BEGIN Data provided

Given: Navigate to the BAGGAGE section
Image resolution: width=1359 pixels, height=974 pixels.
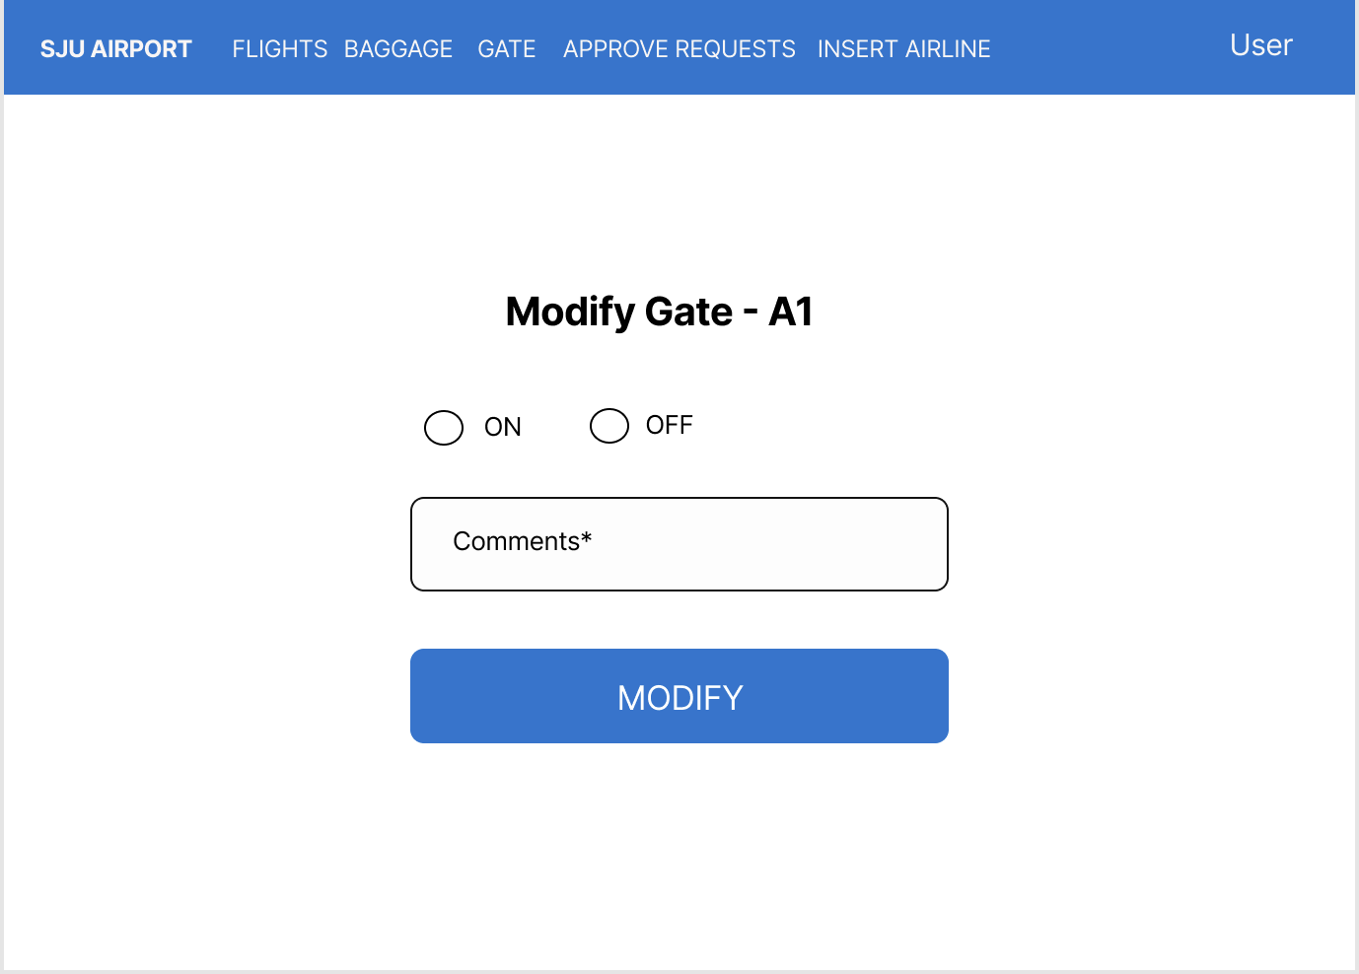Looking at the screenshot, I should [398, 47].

END Data provided
BEGIN Data provided

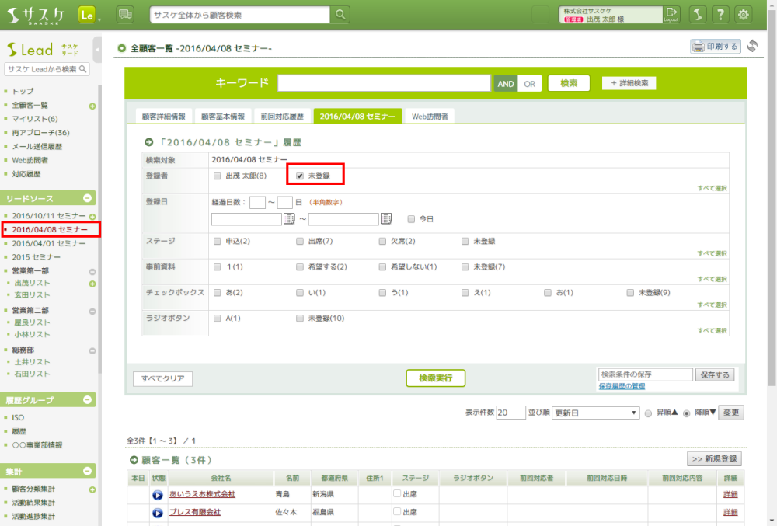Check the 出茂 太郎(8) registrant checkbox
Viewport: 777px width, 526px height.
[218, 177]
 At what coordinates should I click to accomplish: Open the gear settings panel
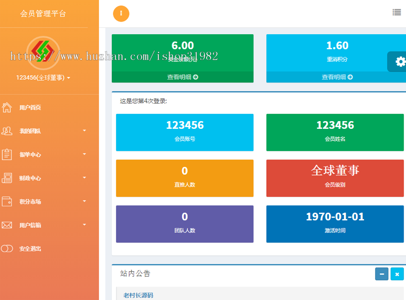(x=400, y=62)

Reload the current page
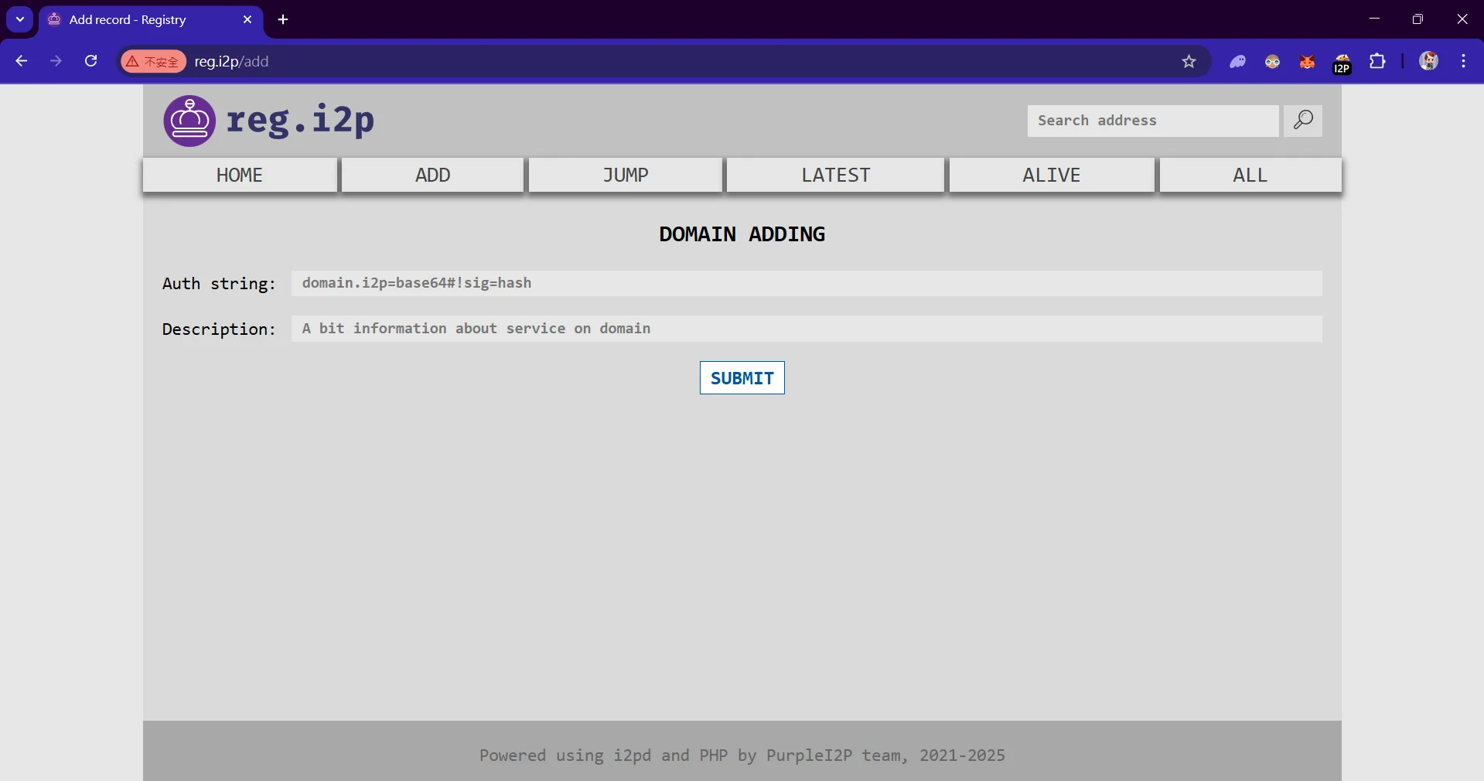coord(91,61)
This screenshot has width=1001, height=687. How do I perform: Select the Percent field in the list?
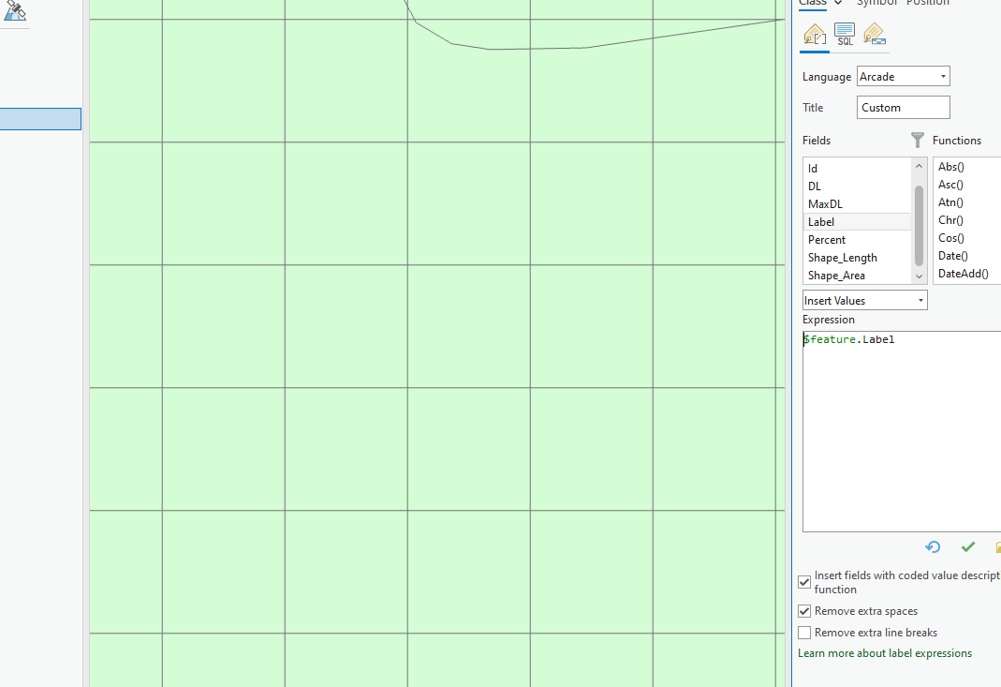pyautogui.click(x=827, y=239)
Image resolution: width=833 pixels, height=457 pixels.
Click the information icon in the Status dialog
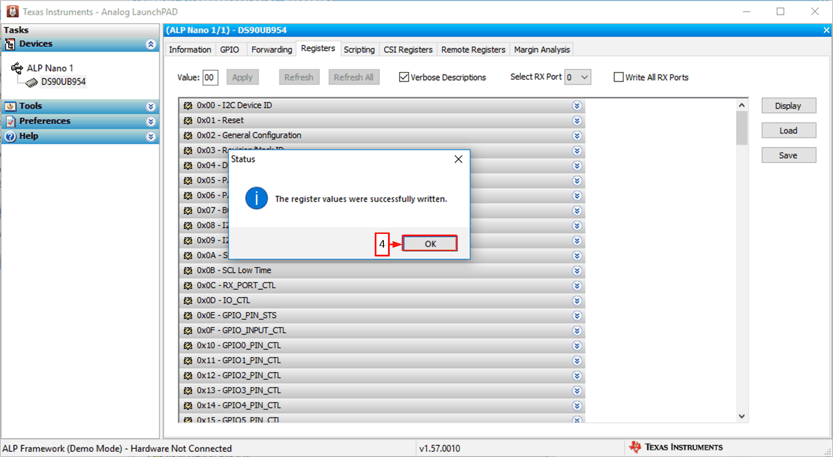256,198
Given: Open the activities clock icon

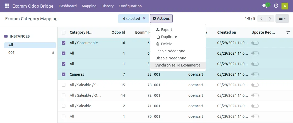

END Data provided
BEGIN Data provided

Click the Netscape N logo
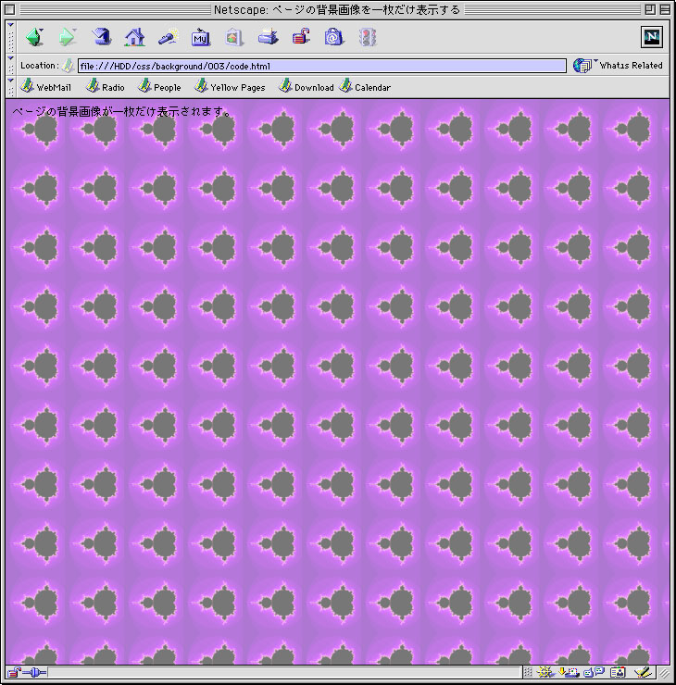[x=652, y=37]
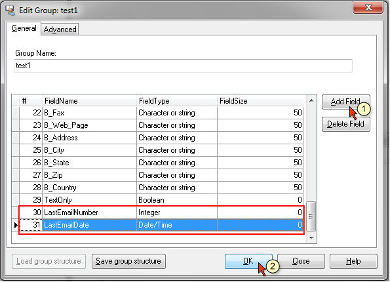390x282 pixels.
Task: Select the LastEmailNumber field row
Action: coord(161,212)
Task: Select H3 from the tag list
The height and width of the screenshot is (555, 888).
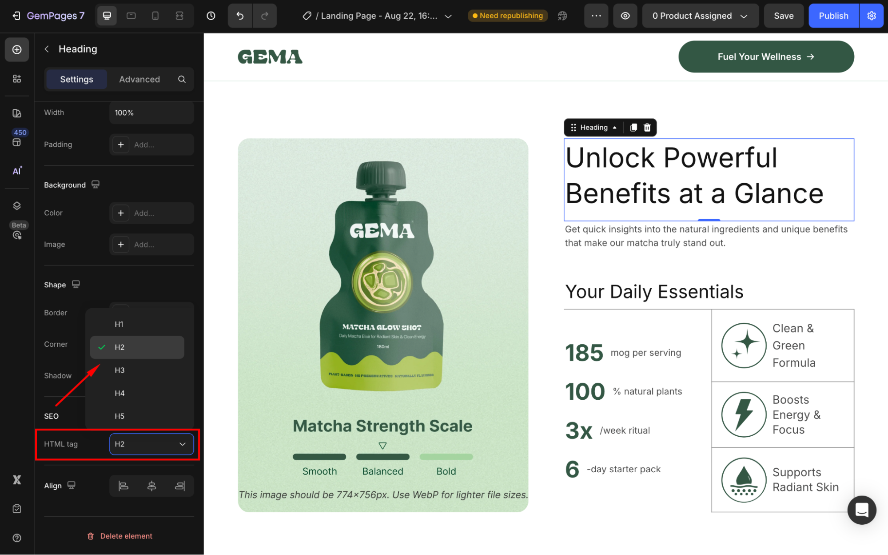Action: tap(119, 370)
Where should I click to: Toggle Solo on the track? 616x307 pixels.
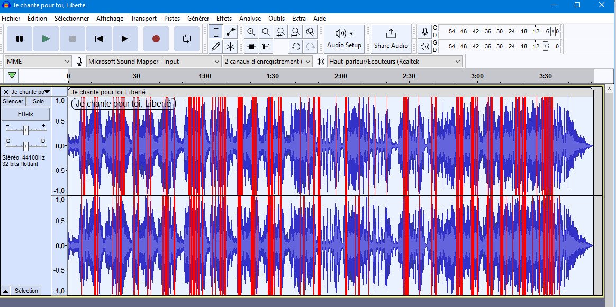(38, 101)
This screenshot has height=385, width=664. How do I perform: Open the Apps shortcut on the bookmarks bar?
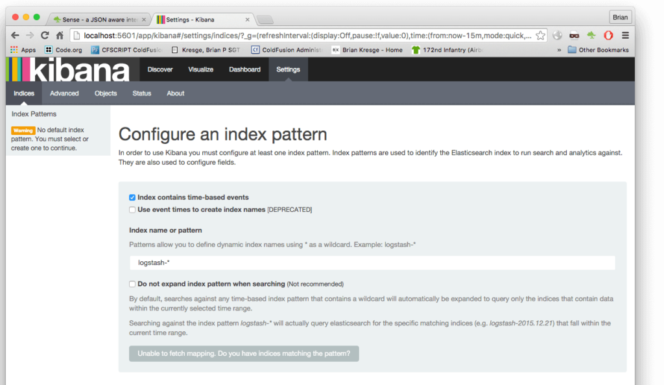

END Data provided

▶ **Task statement**
Word for word, restate the lines above from the one with "Image resolution: width=833" through the one with "Given: Open the activities clock icon", keeping both ends and dropping the pictures.

▶ **Written response**
Image resolution: width=833 pixels, height=457 pixels.
Click the information icon in the Status dialog
256,198
Given: Open the activities clock icon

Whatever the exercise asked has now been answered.